Introduction to Memoria Framework
Memoria is a hardware/software co-design framework for solving data-intensive problems. This scope includes:
- Transactional, analytical and hybrid database engines of various kinds.
- Storage engines, including decentralized and Computational storage.
- Reasoning engines for Hybrid and Symbolic AI.
- Programming languages and compilers/tools.
HW/SW co-design means that Memoria does not imply anymore that its algorithms and data structures are run on CPU-centric architectures: single shared address space memory, multi-core architectures with coherent caches and interaction via memory and so on. While such architectures are first-class support targets for Memoria, in order to unleash its full potential we need to be able to design custom computational, memory and storage architectures, optimized for Memoria.
Memoria Framework has the following components:
- Hermes - arbitrarily structured object graphs allocated in relocatable contiguous memory segments, suitable for memory mapping and inter-process communication, with focus on data storage purposes. Hermes objects and containers are string-externalizable and may look like “Json with types”. GRPC-style services and related tooling (IDL) is provided (HRPC).

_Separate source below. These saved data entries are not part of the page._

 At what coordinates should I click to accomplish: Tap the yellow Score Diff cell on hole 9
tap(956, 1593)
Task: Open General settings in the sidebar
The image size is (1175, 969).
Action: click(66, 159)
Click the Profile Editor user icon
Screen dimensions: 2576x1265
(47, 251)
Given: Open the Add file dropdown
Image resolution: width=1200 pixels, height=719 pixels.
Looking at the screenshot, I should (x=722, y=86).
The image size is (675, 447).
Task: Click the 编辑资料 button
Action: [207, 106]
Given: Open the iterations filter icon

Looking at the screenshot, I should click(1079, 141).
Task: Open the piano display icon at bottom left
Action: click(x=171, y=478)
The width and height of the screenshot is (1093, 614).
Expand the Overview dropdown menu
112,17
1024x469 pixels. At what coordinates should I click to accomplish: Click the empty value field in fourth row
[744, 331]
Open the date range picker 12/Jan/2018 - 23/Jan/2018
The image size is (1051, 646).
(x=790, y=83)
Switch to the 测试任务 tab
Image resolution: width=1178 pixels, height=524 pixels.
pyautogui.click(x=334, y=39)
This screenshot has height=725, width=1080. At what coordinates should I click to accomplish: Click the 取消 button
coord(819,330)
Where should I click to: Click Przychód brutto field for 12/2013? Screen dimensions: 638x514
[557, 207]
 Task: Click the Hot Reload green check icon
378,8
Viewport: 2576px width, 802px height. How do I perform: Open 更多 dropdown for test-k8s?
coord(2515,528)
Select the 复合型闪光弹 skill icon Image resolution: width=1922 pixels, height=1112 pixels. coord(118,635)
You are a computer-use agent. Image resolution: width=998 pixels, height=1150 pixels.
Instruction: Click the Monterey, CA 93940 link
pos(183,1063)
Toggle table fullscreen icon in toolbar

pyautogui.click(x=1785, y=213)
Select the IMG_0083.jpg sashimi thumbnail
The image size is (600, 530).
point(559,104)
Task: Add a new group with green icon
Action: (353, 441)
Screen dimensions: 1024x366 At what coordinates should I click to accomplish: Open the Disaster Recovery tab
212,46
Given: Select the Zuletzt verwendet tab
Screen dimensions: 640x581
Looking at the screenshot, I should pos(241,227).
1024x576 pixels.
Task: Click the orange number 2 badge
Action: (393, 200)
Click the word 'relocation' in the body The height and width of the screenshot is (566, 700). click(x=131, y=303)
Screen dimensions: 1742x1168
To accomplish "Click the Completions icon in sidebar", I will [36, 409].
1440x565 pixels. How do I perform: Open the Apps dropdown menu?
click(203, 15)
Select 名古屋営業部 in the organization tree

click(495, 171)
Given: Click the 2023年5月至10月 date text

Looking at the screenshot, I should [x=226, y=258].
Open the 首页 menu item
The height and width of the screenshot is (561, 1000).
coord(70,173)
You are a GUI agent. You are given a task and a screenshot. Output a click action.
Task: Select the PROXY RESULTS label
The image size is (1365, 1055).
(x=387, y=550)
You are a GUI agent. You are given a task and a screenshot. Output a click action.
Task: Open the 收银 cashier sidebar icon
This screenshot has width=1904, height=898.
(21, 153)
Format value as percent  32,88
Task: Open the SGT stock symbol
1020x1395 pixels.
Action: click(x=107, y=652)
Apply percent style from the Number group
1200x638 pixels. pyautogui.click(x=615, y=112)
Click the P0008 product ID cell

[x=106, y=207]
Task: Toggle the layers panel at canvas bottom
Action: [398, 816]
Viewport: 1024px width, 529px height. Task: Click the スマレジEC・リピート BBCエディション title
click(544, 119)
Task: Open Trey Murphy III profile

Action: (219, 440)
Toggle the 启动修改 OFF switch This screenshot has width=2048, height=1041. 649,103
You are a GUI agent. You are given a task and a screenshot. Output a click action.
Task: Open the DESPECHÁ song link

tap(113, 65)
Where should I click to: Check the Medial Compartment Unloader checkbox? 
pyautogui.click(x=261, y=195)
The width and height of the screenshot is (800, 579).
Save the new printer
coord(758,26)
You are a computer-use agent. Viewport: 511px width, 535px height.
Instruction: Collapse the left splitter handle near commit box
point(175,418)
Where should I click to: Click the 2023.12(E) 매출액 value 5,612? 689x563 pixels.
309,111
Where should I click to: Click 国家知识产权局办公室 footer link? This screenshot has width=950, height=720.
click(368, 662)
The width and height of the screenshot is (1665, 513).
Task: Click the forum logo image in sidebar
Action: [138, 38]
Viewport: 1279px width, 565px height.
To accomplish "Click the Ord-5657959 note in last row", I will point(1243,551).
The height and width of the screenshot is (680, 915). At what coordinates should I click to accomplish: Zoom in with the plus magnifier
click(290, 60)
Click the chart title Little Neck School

- Extensible and customizable set of Data Containers, internally based on B+Trees crafted from reusable building blocks by the metaprogramming framework. The spectrum of possible containers is from plain dynamic arrays and sets, via row-wise/column-wise tables, multitude of graphs, to compressed spatial indexes and beyond. Everything that maps well to B+Trees can be a first-class citizen of data containers framework. Containers and Hermes data objects are deeply integrated with each other.
- Pluggable Storage Engines based on Copy-on-Write principles. Storage is completely separated from containers via simple but efficient contracts. Out of the box, OLTP-optimized and HTAP-optimized storage, as well as In-Memory storage options, are provided, supporting advanced features like serializable transactions and Git-like branching.
- DSL execution engine (DSL Engine). Lightweight embeddable VM with Hermes-backed code model (classes, byte-code, resources) natively supporting Hermes data types. Direct Interpreter and AOT compilation to optimized C++.
- Memoria Acceleration Architecture (MAA). HW/SW co-design architecture and methodology targeting Memoria applications (see above).
- Runtime Environments. Single thread per CPU core, non-migrating fibers, high-performance IO on top of io-uring and hardware accelerators.
- Development Automation tools. Clang-based build tools for extracting metadata directly from C++ sources and generating boilerplate code.
These components are organized into the following logical architecture:
The purpose of the project is to integrate all aspects and components described above into a single vertical framework, starting from bare silicon up to networking and human-level interfaces. The framework may eventually grow up into a fully-featured metaprogramming platform.